Phosphodiesterase Type 5 Inhibitor Exposure in Men Linked to Lower MACE Incidence

Exposure to phosphodiesterase type 5 inhibitors (PDE-5is) was associated with lower incidence of major adverse cardiovascular events (MACE) in men with erectile dysfunction (ED), compared to non-exposure.

In a large population of US men, those with the greatest PDE-5i exposure had correspondingly greater reductions in MACE (by 55%) and overall mortality (by 49%). Reductions in MACE were mostly in part driven by reductions in coronary revascularization, heart failure, unstable angina, and CV mortality.

“This study adds to our knowledge base of the potential for PDE-5is to provide CV protection and provides impetus for future randomized, controlled trials,” wrote corresponding author Robert A. Kloner, MD, PhD, Huntington Medical Research Institute.

Worldwide adoption of oral PDE-5is as a first-line therapy for ED over the last two decades has significantly increased knowledge of the broader effects of PDE-5 inhibition on the vascular system. The current investigator team aimed to determine if PDE-5i exposure would be associated with a decreased incidence of MACE and overall mortality in men with ED compared to unexposed controls.

They conducted a retrospective observational cohort study in a large US claims database that identified men with ≥1 diagnosis of ED between January 2006 – October 2020. Men who filled 1 or more prescriptions for an approved PDE-5i (sildenafil, vardenafil, tadalafil, or avanafil) after diagnosis of ED without any PDE-5i claim in the baseline period were identified and matched 1:4 to a control group without any claim for PDE-5i.
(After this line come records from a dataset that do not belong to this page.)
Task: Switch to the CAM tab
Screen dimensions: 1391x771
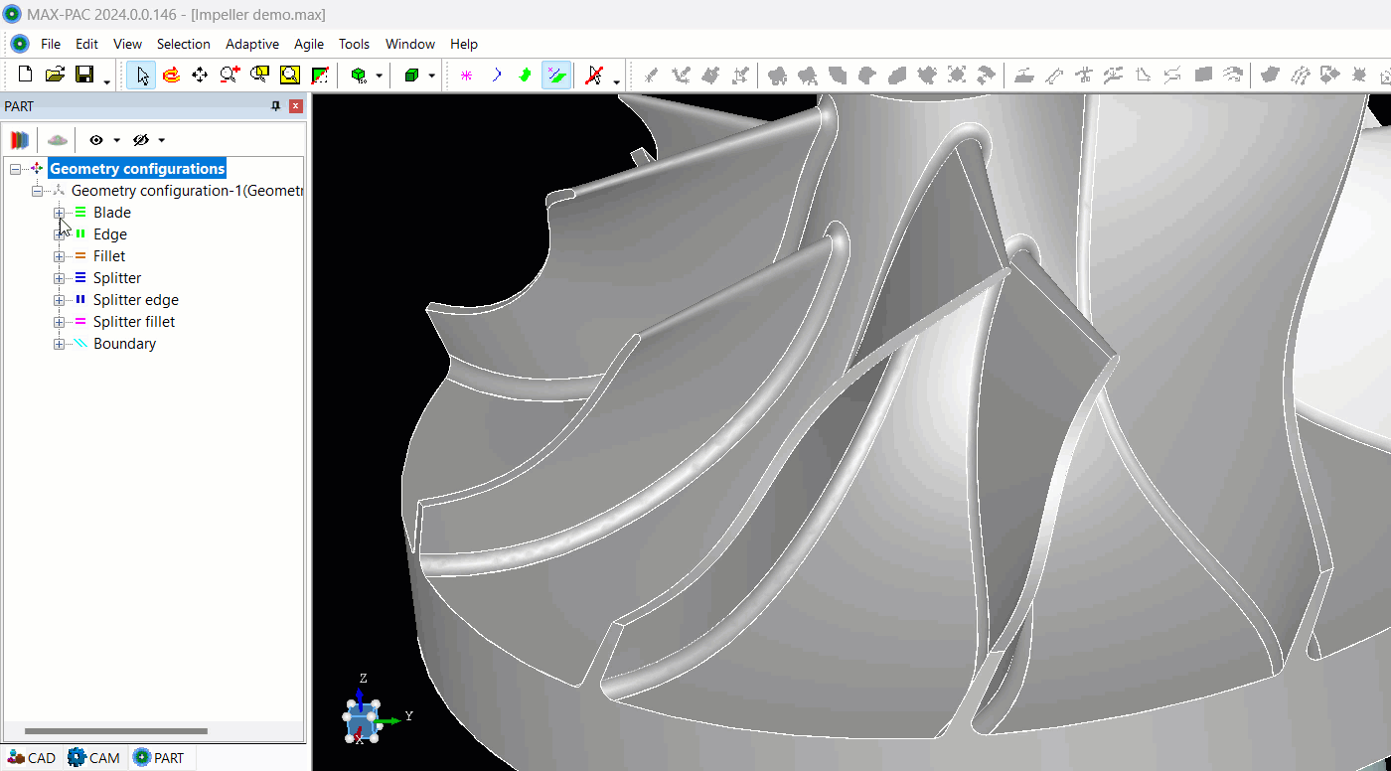Action: 94,758

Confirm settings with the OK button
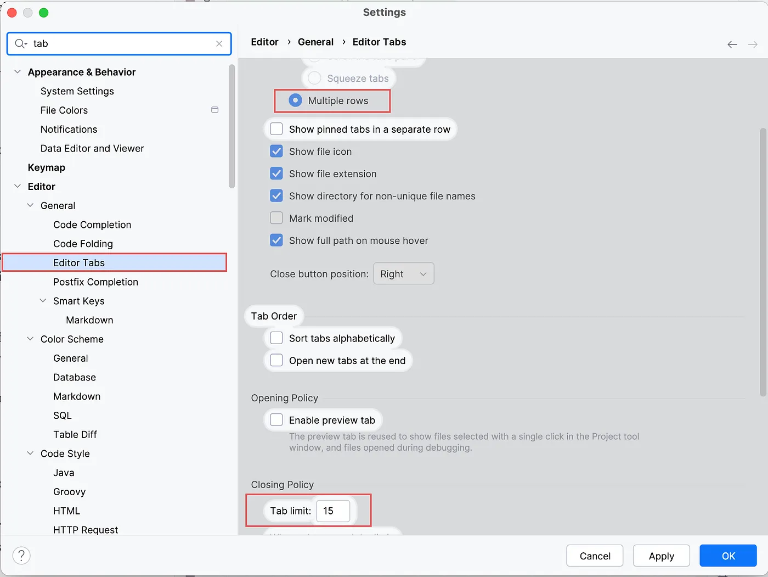tap(728, 555)
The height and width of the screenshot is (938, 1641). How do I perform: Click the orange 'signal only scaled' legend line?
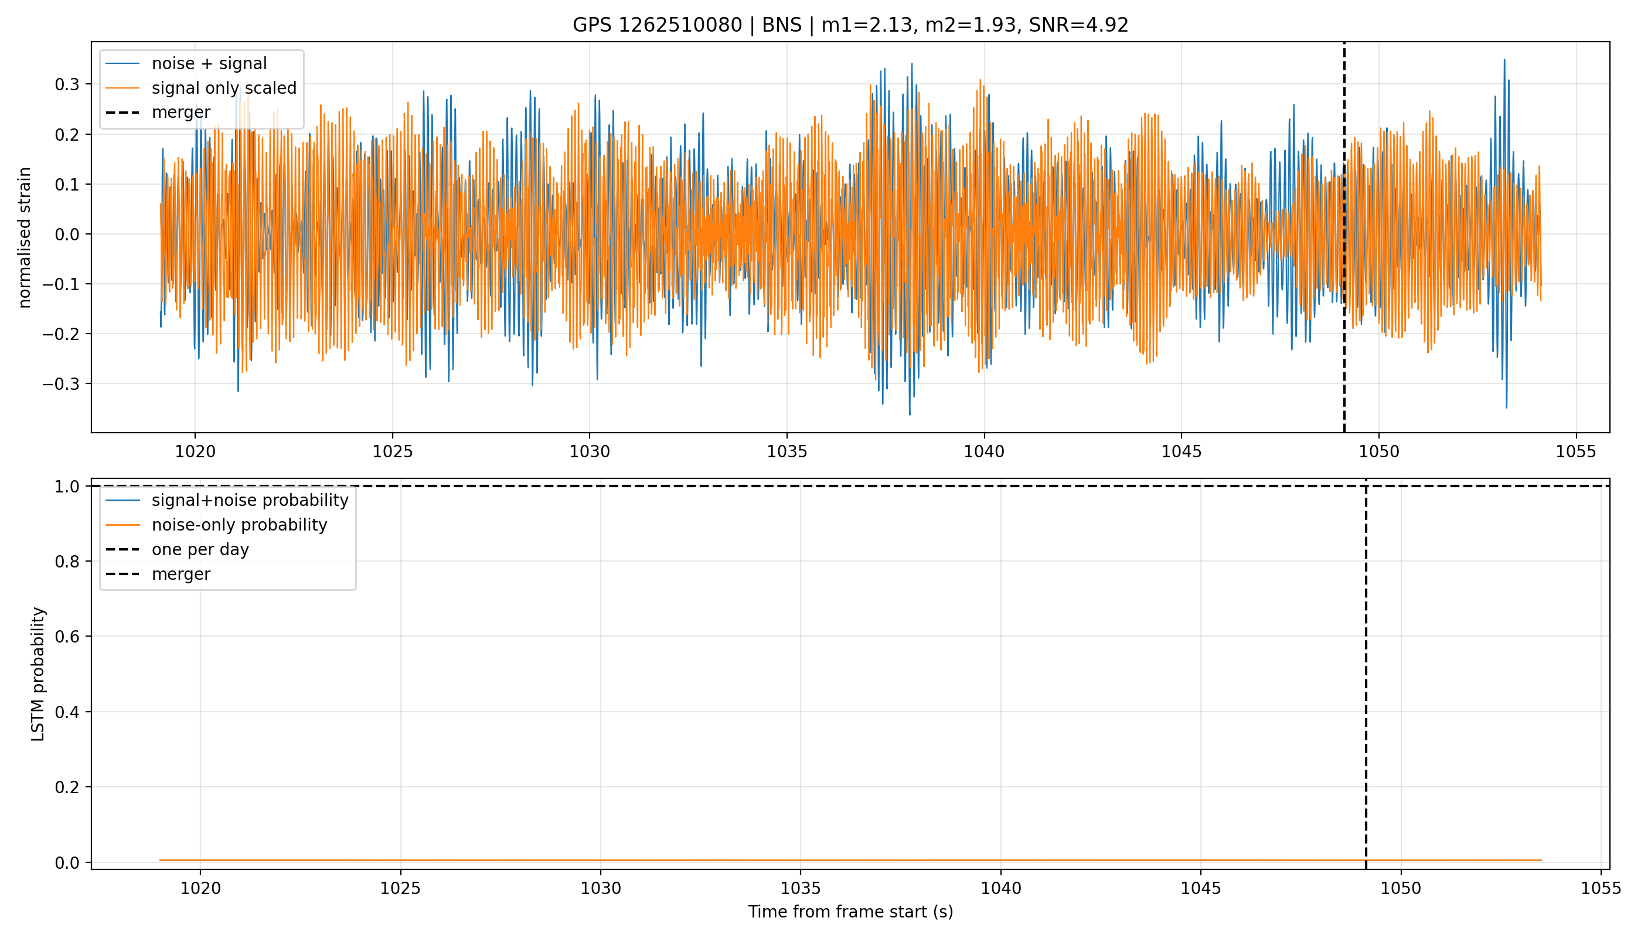click(122, 88)
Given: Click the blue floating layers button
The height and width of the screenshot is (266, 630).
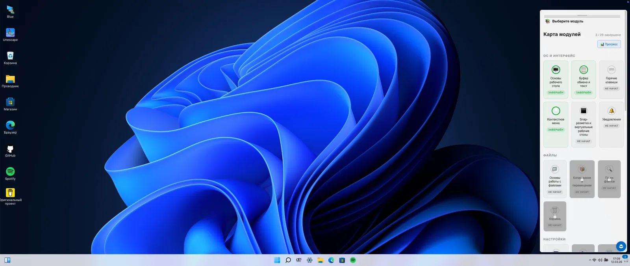Looking at the screenshot, I should 621,246.
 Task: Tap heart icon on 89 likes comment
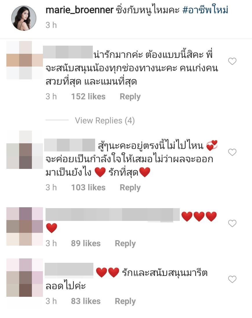(232, 223)
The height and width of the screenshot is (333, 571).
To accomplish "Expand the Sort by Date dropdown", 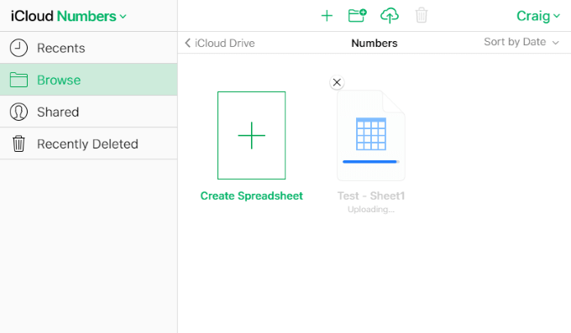I will point(521,42).
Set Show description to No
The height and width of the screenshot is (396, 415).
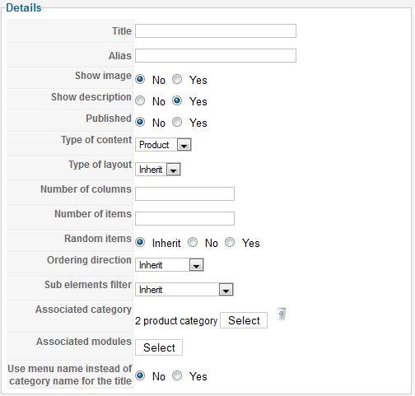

Overall, 673,761 men with at least 1 claim for ED during the study period were screened as potentially eligible for inclusion. After excluding those without key endpoint data, a large subgroup (n = 23,816) of men were selected as ED-confirmed patients with PDE-5is and an additional 48,682 men were selected as matched controls.

The findings from the adjusted multivariable regression models showed a 13% reduced incidence of MACE and mortality in the PDE-5i–exposed group (hazard ratio [HR], 0.87; 95% CI, 0.79 - 0.95; P = .001) compared to the unexposed group.

Reductions in cardiac events seen in the PDE-5i–exposed group were associated with significantly lower incidences of coronary revascularization (HR, 0.85; 95% CI, 0.73 - 0.98; P = .029), heart failure (HR, 0.83; 95% CI, 0.72 - 0.97; P = .016), unstable angina (HR, 0.78; 95% CI, 0.64 - 0.96; P = .021), and cardiovascular death (HR, 0.61; 95% CI, 0.41 - 0.90; P = .014).

Those with PDE-5i exposure additionally had a statistically significant lower risk of overall mortality by 25% (HR, 0.75; 95% CI, 0.65 - 0.87; P <.001) compared to the unexposed men. Similar patterns were observed for men diagnosed with ED and no overt CAD, but with CV risk factors at baseline.

Results indicated an apparent dose-response effect with increasing levels of exposure inferred from the number of pharmacy claims. Men with the highest level of exposure to the PDE-5is had the greatest magnitude of effect, as those in the highest quartile had the lowest incidence of MACE (HR, 0.45; 95% CI, 0.37 - 0.54; P <.001).

Limitations of the study were cited by Kloner, including the study’s retrospective design having the potential for residual confounding by unaccounted-for variables. Although a clinically meaningful association was observed between PDE-5i exposure and reductions in MACE, investigators could not establish causation.

“It may be postulated that men who have ED and are capable of taking PDE-5is and engaging in sexual activity may be healthier to begin with, and that unmeasured baseline differences may contribute to the effects observed,” Kloner wrote.

The study, “Effect of phosphodiesterase type 5 inhibitors on major adverse cardiovascular events and overall mortality in a large nationwide cohort of men with erectile dysfunction and cardiovascular risk factors: A retrospective, observational study based on healthcare claims and national death index data,” was published in The Journal of Sexual Medicine.